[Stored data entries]

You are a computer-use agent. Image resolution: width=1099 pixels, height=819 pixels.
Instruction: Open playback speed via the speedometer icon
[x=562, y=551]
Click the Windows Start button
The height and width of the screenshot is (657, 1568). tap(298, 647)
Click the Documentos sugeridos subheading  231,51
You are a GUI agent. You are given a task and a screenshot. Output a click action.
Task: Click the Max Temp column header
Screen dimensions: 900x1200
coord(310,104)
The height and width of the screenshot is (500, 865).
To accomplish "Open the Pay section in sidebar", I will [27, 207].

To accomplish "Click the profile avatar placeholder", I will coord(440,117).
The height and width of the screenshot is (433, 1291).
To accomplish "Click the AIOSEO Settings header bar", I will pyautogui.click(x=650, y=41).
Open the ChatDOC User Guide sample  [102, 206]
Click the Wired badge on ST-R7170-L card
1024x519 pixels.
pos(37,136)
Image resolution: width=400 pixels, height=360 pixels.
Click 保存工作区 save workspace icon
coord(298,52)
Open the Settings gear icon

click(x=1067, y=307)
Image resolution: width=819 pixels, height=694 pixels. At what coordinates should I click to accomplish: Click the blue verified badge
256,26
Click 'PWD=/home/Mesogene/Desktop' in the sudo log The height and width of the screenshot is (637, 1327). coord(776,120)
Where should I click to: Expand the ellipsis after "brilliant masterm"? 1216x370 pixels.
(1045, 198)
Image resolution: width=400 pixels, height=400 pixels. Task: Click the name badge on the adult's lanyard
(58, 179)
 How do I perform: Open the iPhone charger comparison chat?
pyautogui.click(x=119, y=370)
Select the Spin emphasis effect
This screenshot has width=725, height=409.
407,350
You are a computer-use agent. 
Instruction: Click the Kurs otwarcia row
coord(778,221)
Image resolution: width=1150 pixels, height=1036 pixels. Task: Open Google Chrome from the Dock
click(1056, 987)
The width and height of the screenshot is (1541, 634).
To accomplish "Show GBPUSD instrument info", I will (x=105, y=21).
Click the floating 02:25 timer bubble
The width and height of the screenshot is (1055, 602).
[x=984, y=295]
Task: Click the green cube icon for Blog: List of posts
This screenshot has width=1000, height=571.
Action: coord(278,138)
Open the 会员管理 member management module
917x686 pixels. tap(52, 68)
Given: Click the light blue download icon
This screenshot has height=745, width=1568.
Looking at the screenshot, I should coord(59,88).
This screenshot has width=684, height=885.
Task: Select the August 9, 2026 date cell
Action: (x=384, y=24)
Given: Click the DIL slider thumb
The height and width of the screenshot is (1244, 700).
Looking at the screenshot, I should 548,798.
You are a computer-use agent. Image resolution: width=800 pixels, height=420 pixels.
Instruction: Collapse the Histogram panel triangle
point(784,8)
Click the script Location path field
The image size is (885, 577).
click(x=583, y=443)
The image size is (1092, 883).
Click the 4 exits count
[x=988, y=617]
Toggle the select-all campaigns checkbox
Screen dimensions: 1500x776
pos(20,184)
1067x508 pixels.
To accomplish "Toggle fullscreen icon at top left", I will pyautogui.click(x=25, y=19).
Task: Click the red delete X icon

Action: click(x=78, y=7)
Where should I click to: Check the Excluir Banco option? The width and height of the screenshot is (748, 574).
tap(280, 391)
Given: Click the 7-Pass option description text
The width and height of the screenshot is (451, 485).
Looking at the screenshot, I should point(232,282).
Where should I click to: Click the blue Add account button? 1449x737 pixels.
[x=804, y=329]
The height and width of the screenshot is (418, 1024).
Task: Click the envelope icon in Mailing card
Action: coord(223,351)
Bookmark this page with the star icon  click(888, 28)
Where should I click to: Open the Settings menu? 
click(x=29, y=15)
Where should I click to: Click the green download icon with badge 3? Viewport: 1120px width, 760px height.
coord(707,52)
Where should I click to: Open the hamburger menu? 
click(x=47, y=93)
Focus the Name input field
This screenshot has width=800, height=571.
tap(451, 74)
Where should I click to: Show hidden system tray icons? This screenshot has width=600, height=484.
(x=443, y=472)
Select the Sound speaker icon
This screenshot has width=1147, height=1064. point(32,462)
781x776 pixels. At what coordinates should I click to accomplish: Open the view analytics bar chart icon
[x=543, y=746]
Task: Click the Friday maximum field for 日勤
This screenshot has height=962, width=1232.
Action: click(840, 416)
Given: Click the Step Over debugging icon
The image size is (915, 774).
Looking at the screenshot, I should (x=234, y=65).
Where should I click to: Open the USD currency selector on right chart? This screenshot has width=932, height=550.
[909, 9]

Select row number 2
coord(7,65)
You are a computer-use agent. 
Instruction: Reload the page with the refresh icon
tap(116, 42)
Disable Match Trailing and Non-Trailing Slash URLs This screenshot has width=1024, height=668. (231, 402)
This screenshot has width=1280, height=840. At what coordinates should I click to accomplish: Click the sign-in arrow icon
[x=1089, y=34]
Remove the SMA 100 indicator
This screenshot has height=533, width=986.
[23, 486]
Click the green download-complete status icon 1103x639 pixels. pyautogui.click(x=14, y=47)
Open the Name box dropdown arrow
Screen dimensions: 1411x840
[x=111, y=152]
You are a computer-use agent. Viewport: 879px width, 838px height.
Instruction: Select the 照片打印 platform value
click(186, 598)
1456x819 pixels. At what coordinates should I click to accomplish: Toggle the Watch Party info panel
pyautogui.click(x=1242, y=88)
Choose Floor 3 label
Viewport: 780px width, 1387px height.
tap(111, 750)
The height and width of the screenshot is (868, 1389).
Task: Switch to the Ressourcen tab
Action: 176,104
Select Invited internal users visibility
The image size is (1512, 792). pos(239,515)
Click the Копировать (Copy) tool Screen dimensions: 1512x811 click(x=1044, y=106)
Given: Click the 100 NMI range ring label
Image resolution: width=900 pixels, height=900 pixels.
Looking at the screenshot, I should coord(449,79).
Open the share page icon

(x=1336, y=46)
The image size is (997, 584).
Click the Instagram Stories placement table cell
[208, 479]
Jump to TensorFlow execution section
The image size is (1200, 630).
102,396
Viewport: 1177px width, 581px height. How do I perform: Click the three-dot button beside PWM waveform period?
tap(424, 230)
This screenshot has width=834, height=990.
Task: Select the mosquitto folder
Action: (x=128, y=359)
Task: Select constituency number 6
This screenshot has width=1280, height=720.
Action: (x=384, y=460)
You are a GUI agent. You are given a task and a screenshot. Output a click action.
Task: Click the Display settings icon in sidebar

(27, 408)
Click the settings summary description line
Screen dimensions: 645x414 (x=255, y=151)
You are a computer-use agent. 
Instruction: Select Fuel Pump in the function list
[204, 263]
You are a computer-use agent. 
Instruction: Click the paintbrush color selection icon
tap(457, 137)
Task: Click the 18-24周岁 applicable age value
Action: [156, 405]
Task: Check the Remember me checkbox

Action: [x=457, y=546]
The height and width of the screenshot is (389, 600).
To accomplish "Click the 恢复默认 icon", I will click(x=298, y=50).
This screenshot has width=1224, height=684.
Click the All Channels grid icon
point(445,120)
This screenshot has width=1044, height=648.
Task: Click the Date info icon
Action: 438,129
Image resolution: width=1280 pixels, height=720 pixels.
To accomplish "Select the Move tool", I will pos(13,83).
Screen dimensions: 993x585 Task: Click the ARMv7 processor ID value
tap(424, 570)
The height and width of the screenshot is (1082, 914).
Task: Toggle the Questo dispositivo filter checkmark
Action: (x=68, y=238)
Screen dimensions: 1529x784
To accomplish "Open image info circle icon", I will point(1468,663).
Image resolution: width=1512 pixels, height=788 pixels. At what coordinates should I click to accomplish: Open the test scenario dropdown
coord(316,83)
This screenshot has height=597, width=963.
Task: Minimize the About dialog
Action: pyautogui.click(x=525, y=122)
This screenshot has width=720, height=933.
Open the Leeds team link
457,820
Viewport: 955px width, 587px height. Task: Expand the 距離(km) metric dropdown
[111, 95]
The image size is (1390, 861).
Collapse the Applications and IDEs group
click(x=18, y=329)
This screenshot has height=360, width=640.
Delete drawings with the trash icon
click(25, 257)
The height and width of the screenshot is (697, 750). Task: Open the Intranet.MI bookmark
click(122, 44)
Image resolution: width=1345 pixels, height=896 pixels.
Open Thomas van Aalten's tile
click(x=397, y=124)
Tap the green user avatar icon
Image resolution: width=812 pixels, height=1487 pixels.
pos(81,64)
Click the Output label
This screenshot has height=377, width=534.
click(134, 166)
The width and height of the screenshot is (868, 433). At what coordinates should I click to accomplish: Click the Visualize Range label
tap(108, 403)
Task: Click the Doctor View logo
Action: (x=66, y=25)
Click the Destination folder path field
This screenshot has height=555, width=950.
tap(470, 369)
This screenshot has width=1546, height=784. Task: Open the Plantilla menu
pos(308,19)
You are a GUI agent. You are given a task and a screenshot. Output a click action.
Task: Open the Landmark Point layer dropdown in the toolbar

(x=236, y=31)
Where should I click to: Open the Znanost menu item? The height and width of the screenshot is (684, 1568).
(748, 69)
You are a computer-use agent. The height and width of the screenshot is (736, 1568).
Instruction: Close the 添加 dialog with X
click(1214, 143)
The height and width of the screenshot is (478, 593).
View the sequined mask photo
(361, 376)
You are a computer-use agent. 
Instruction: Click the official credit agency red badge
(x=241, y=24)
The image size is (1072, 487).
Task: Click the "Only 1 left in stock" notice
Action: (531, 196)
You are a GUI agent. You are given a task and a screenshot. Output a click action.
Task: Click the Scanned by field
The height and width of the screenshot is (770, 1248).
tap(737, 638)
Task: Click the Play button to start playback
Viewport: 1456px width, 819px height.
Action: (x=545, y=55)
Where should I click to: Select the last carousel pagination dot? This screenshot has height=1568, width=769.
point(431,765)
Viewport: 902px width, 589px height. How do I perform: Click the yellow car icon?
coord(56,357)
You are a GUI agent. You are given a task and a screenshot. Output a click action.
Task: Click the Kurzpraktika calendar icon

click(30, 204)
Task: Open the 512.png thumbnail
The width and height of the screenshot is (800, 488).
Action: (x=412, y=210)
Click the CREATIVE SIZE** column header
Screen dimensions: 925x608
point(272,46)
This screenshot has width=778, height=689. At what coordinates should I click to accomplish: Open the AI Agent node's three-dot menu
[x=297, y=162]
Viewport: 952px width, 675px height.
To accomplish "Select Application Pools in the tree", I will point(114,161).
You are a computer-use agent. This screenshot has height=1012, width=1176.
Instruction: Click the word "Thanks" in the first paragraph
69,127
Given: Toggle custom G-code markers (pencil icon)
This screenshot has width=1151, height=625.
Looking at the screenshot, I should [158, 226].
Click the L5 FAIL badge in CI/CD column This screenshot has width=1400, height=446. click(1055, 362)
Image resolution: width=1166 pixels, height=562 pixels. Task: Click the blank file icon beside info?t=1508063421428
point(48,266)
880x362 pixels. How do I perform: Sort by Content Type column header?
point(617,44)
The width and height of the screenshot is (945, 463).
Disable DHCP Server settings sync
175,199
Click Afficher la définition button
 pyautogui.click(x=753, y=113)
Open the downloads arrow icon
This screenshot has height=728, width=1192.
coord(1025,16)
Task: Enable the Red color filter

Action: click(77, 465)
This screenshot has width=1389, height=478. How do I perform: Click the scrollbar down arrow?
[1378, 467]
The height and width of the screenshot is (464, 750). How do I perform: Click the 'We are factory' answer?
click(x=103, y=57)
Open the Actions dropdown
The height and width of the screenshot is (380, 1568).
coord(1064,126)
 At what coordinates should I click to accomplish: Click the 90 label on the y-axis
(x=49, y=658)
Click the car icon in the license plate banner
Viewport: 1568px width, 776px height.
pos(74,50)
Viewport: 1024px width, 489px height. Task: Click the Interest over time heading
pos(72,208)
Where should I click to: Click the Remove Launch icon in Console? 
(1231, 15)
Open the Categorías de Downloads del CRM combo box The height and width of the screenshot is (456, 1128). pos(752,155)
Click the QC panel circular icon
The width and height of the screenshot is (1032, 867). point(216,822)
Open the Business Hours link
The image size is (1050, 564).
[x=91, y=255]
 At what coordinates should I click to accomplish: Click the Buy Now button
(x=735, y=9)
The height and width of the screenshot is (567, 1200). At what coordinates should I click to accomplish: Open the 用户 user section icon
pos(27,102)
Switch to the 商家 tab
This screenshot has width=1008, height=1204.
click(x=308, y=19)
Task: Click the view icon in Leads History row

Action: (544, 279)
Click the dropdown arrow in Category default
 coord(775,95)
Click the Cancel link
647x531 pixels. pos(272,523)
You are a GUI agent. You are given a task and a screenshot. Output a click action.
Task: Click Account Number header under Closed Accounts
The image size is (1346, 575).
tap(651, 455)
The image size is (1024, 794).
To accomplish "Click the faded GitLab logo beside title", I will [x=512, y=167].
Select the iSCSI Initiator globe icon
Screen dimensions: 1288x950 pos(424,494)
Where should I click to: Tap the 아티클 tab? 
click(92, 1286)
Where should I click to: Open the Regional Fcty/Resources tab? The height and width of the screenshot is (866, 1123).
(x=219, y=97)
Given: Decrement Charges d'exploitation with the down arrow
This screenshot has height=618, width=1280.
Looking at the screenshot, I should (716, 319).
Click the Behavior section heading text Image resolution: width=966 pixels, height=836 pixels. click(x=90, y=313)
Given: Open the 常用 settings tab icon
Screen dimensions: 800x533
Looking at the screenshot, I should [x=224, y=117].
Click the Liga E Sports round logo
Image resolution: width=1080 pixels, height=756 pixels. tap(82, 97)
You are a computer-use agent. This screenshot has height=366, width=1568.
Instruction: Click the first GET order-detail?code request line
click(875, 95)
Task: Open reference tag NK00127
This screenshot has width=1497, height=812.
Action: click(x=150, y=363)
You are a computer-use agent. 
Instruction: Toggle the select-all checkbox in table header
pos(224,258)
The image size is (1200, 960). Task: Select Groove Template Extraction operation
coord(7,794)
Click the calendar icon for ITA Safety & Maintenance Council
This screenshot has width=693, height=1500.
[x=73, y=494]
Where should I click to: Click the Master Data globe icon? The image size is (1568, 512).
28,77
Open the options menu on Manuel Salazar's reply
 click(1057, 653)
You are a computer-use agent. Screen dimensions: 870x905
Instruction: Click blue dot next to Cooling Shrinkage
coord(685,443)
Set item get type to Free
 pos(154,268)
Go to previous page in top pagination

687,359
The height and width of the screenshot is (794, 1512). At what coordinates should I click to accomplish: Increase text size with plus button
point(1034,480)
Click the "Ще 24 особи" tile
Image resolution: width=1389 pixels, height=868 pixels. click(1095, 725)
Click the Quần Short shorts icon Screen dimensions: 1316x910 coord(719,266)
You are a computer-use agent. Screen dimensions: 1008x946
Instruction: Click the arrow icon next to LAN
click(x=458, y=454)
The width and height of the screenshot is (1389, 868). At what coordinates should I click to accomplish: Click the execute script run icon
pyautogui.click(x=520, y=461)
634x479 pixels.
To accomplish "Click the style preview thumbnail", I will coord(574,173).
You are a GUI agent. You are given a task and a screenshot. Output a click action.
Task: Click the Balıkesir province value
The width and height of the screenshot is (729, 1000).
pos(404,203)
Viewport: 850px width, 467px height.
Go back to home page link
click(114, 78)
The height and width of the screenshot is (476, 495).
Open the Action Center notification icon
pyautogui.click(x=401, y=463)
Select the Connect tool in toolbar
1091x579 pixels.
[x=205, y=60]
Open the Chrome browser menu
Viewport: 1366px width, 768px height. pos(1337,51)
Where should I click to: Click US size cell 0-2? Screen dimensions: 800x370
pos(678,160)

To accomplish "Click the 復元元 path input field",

> [Exercise goal] List every line above that contains the word "input".

> [Answer to the problem]
Focus the Name input field
To accomplish "Click the 復元元 path input field",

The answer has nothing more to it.